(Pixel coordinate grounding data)
● ● ●
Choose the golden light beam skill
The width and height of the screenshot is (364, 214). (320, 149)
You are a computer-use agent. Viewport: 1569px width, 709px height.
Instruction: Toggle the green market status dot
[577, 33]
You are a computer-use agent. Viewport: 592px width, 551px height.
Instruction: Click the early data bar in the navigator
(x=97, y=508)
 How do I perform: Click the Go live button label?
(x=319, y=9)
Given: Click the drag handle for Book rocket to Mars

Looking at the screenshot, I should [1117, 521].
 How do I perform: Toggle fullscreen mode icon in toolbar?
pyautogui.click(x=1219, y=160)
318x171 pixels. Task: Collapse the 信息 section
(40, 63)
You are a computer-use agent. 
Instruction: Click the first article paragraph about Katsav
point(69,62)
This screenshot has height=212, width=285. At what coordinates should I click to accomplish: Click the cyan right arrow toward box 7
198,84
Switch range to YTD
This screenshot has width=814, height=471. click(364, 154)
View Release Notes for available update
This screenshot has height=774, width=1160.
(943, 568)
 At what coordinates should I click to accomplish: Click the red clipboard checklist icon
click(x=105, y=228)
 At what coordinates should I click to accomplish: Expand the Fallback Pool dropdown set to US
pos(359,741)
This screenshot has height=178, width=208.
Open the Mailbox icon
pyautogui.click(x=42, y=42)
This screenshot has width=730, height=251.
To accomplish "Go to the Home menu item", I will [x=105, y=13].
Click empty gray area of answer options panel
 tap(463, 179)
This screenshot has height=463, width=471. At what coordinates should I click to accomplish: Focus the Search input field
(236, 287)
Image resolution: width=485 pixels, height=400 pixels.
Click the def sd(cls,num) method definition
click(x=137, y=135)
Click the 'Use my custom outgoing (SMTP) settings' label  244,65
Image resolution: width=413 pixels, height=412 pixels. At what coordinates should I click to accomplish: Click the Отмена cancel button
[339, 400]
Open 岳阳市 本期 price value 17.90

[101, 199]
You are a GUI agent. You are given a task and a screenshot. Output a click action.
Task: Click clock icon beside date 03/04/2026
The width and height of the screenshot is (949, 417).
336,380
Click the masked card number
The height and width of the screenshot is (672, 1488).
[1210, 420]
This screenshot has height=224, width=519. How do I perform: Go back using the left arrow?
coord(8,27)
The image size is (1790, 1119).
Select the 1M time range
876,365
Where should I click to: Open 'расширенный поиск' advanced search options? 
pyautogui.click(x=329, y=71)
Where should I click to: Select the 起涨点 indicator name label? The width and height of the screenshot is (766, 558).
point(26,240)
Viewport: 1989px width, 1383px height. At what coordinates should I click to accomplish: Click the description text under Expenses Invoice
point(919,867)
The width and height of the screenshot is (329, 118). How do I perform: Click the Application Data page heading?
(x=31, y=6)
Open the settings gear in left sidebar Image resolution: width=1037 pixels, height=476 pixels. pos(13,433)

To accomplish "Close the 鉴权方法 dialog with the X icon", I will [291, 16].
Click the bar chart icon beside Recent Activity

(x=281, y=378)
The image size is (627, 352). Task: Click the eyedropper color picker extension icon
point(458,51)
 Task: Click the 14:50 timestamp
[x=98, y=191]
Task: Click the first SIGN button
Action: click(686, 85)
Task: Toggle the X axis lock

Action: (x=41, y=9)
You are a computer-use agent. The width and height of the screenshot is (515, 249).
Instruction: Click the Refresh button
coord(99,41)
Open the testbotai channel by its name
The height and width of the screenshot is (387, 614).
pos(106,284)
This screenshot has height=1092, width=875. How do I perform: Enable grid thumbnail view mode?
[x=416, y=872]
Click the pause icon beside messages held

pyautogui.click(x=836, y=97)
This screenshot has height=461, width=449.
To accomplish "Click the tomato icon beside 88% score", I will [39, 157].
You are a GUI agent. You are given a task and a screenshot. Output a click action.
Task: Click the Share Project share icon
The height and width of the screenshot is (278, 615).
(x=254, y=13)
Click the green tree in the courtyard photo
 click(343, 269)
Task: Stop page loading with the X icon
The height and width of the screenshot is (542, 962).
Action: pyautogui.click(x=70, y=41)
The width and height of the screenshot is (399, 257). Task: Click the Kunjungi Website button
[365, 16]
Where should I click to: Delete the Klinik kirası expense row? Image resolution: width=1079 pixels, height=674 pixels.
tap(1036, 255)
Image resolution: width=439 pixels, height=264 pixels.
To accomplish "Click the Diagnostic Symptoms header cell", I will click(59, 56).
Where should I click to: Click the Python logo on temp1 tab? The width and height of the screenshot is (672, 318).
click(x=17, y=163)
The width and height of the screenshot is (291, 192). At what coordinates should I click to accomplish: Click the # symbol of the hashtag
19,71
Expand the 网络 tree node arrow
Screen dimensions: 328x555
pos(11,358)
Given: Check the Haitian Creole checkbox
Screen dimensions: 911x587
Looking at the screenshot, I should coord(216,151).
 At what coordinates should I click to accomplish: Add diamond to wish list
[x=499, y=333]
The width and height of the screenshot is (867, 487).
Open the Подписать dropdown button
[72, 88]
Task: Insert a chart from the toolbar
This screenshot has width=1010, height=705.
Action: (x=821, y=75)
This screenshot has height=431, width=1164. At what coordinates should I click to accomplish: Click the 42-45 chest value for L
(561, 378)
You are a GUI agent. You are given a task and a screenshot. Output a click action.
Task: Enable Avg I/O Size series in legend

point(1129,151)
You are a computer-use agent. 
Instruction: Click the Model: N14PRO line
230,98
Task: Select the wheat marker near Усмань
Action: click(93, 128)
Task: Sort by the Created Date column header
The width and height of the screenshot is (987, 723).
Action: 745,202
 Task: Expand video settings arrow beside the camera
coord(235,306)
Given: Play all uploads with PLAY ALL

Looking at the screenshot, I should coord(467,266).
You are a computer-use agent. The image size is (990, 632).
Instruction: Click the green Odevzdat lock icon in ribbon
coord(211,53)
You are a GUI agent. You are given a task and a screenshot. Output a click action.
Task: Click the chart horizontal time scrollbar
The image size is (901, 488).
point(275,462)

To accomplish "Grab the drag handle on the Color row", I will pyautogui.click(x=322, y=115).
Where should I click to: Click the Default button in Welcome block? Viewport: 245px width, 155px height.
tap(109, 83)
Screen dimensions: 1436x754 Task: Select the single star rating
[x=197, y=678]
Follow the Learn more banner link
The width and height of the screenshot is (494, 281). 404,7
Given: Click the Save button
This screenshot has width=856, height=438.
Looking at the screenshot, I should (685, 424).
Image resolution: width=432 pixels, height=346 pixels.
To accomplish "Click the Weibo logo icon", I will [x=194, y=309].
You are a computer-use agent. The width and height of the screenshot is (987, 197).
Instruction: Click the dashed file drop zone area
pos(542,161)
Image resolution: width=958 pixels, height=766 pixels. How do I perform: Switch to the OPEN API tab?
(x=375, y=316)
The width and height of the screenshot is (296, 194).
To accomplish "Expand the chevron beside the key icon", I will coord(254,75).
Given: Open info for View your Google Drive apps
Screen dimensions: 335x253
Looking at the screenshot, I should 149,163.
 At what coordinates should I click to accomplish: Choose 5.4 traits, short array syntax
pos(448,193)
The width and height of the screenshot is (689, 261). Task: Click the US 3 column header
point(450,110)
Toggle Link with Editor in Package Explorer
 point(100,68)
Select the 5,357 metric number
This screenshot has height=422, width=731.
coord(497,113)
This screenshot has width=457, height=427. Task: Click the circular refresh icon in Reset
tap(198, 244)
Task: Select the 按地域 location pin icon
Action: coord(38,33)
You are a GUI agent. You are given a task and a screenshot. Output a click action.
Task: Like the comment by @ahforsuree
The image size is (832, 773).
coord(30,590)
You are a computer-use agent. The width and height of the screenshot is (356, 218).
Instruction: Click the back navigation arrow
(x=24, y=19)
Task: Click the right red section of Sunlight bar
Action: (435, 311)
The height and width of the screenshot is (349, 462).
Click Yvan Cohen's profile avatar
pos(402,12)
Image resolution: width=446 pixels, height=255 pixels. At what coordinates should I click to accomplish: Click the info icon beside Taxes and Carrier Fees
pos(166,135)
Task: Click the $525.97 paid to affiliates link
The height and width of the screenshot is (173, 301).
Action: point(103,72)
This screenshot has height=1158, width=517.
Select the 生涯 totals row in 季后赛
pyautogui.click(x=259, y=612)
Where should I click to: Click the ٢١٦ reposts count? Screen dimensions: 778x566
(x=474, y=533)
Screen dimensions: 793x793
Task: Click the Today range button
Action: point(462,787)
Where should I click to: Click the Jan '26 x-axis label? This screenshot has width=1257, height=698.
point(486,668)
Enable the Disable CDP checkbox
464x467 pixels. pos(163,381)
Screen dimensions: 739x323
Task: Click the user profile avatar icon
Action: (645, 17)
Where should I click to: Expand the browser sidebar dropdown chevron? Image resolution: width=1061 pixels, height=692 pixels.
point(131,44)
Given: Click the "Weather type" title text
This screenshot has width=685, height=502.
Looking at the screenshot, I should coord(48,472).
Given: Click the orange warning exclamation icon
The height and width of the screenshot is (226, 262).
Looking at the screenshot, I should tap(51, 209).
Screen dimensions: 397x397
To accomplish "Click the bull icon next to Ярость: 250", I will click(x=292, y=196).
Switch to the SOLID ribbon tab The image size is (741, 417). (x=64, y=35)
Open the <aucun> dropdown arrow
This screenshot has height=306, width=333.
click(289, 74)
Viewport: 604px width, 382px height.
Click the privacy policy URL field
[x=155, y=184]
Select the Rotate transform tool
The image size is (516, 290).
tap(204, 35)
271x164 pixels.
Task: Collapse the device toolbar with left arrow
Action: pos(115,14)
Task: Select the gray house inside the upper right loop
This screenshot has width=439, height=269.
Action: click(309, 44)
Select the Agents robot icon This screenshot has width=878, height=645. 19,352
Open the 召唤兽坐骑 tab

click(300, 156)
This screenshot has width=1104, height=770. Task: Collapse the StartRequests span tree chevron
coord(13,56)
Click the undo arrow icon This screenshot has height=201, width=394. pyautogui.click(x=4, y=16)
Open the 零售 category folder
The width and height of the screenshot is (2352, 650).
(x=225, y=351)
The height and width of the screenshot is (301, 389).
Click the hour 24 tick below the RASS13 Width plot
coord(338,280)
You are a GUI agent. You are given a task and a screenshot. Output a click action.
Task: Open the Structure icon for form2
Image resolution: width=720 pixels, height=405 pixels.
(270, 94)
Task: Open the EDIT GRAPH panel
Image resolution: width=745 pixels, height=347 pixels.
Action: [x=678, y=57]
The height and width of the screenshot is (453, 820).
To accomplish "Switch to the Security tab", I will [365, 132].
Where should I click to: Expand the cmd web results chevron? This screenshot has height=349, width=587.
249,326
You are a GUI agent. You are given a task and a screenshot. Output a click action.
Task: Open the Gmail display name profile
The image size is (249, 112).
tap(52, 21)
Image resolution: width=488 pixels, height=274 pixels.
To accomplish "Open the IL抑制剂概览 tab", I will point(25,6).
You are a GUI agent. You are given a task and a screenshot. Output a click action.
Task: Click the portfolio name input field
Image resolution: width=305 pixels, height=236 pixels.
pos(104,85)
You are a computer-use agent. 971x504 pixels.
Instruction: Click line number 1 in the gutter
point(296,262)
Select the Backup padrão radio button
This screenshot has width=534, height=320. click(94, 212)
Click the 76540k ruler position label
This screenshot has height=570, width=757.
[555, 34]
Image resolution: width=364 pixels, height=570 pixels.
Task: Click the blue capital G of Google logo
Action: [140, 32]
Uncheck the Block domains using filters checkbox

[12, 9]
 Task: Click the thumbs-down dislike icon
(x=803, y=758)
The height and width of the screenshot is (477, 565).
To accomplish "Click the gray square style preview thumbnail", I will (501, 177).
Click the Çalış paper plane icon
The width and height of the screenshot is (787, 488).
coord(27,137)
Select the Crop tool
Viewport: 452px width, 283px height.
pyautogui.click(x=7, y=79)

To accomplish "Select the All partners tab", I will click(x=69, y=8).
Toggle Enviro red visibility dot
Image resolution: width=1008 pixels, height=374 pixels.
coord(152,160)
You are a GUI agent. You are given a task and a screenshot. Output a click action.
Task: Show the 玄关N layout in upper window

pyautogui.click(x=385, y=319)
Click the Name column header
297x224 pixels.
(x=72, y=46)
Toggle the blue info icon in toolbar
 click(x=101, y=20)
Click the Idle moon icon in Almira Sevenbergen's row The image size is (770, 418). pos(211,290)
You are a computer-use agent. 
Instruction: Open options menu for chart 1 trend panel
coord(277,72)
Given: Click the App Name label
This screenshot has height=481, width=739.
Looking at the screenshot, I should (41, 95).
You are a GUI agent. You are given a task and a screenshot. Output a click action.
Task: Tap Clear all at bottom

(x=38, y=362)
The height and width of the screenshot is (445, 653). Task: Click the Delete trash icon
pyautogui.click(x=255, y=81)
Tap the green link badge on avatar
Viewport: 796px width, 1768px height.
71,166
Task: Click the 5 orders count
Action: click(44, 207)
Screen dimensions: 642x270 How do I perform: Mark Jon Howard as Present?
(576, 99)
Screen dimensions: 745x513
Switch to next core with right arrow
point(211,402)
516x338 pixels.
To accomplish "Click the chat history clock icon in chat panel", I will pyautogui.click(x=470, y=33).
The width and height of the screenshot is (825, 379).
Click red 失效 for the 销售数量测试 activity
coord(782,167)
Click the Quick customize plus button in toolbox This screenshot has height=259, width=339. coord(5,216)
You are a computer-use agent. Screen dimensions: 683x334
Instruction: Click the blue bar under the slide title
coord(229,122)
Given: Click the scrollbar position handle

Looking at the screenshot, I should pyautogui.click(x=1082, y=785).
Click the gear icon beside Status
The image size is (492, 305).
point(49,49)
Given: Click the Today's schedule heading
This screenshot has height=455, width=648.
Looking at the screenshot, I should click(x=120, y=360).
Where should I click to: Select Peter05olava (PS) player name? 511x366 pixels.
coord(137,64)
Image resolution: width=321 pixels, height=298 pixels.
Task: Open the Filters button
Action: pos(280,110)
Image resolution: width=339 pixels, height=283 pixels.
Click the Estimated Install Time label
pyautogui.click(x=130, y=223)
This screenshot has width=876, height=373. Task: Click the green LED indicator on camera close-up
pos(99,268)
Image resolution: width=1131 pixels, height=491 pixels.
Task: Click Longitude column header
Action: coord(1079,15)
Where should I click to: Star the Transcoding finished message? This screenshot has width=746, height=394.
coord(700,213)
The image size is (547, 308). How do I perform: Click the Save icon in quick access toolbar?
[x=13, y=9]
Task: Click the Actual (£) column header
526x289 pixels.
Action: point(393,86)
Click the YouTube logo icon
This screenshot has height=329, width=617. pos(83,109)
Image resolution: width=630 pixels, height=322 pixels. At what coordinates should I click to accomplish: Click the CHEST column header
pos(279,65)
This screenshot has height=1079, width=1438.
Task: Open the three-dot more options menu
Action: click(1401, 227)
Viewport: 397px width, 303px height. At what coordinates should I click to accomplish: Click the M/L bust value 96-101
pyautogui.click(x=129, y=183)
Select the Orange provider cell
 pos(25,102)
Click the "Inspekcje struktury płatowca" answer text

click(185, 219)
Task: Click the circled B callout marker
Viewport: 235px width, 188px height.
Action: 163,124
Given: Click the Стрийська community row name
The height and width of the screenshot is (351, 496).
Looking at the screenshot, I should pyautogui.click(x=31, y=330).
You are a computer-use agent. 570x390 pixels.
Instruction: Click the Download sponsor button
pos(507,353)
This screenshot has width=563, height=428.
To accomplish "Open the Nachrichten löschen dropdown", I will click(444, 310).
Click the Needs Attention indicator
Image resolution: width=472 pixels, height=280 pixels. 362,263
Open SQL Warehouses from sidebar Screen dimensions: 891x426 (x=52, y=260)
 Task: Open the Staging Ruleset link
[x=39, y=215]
● ● ●
== Work to be completed ==
Answer with a number alone: how many lines of the records contain the string "gear"?

== Task response ==
2